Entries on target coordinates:
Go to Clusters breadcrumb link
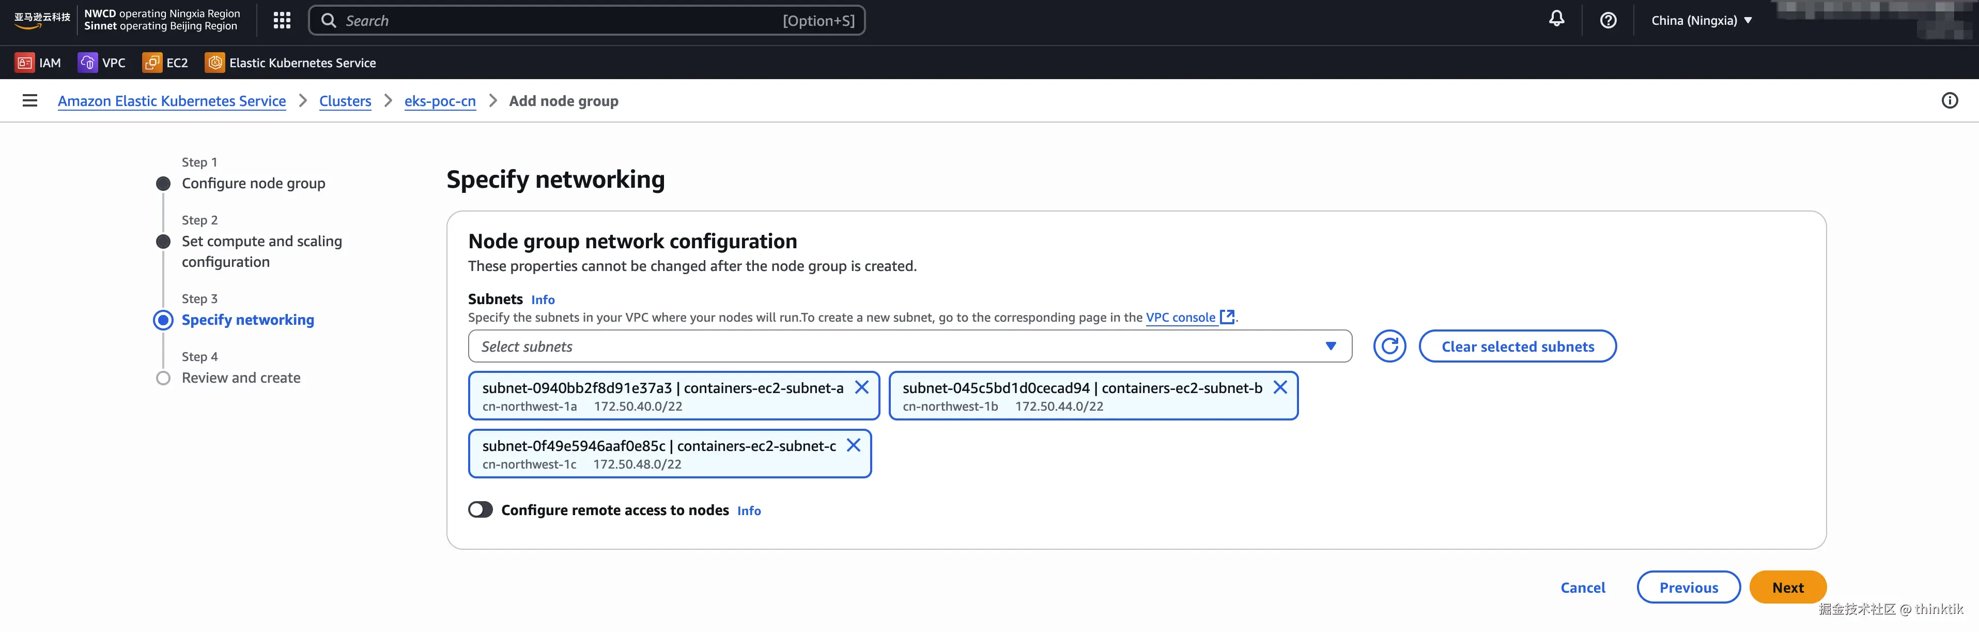The height and width of the screenshot is (632, 1979). (x=345, y=101)
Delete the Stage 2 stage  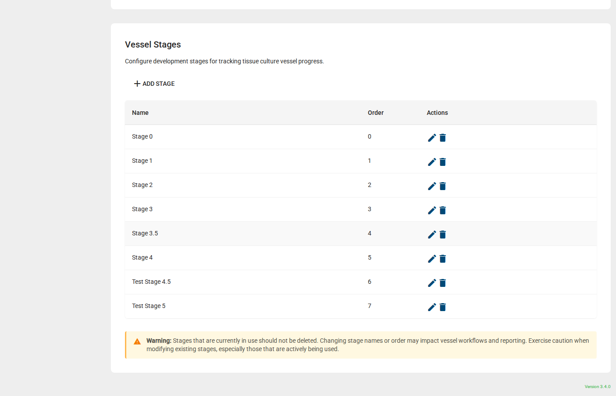pyautogui.click(x=443, y=186)
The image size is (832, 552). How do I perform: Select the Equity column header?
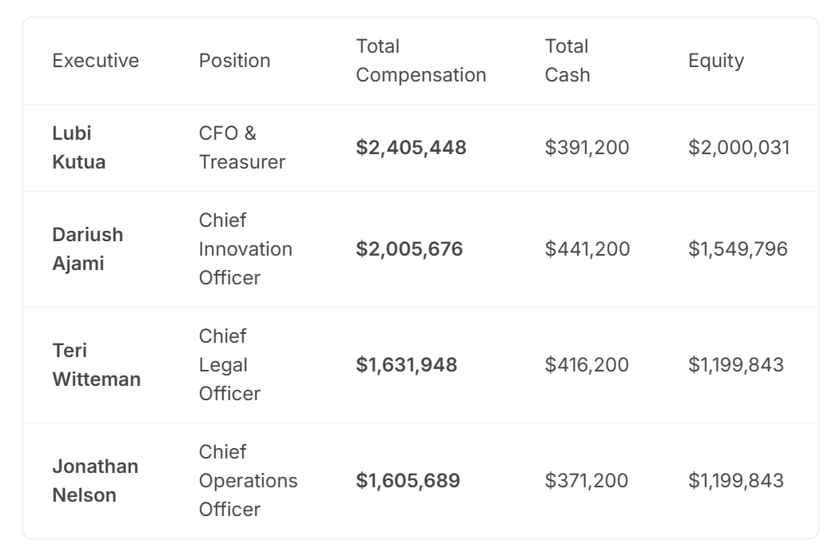715,61
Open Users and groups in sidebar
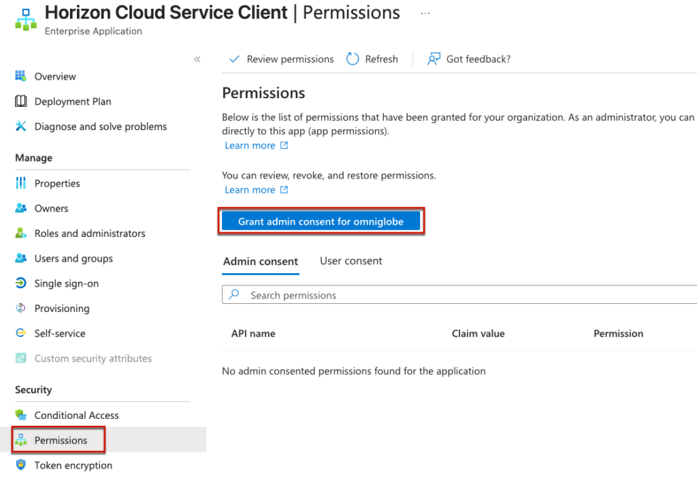697x487 pixels. coord(74,258)
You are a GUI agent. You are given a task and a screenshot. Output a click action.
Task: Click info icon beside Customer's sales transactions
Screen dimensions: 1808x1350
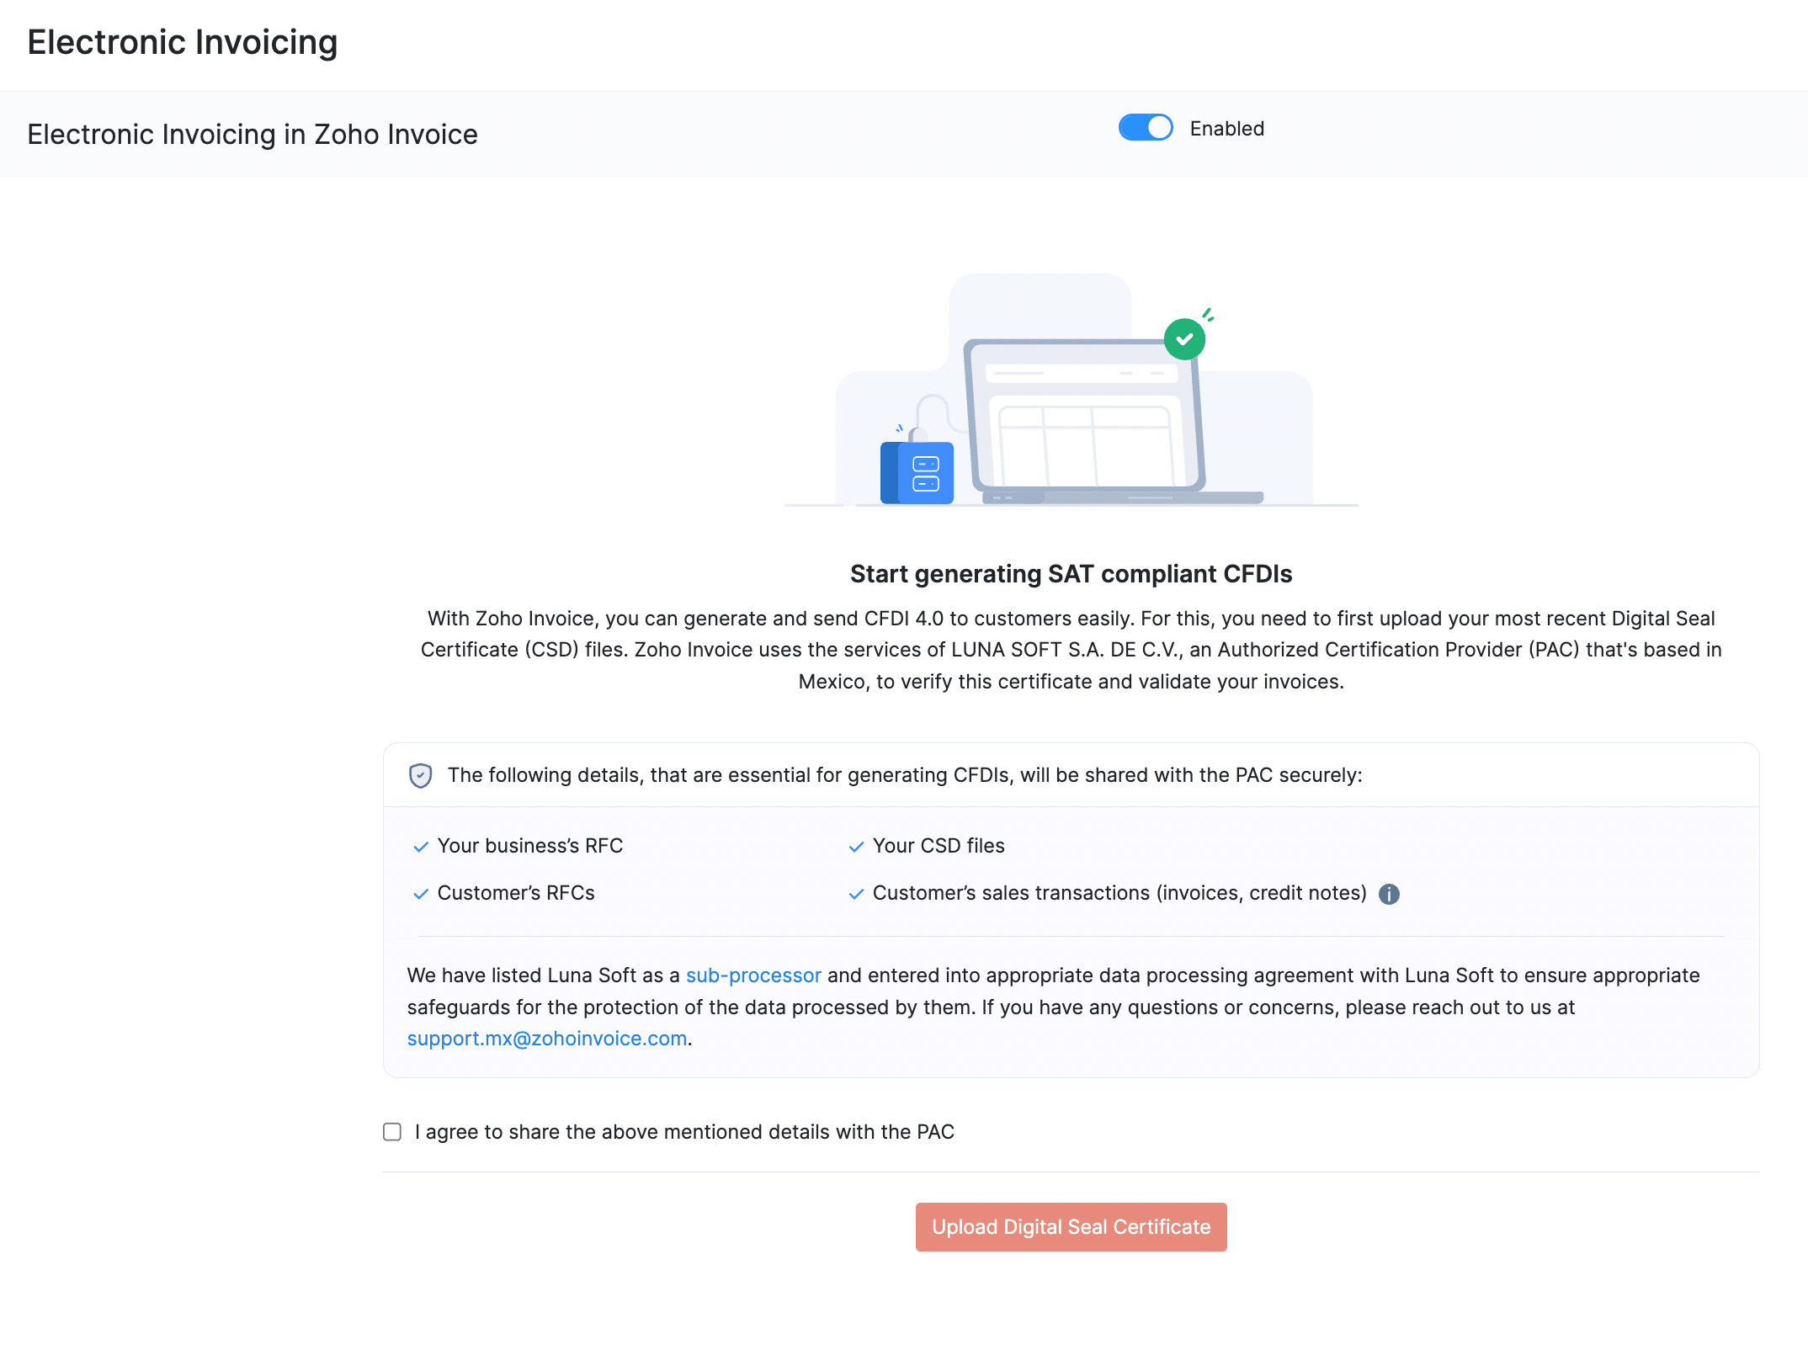pyautogui.click(x=1389, y=894)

*WHAT IS REQUIRED*:
Reproduce the lines from the line containing "The image size" through the line containing "697x487 pixels. coord(74,258)", both included, exactly as they appear. Omit the pictures from your reply.

*RESULT*:
The image size is (832, 552). How do I perform: Select the Equity column header?
715,61
Open Users and groups in sidebar
697x487 pixels. coord(74,258)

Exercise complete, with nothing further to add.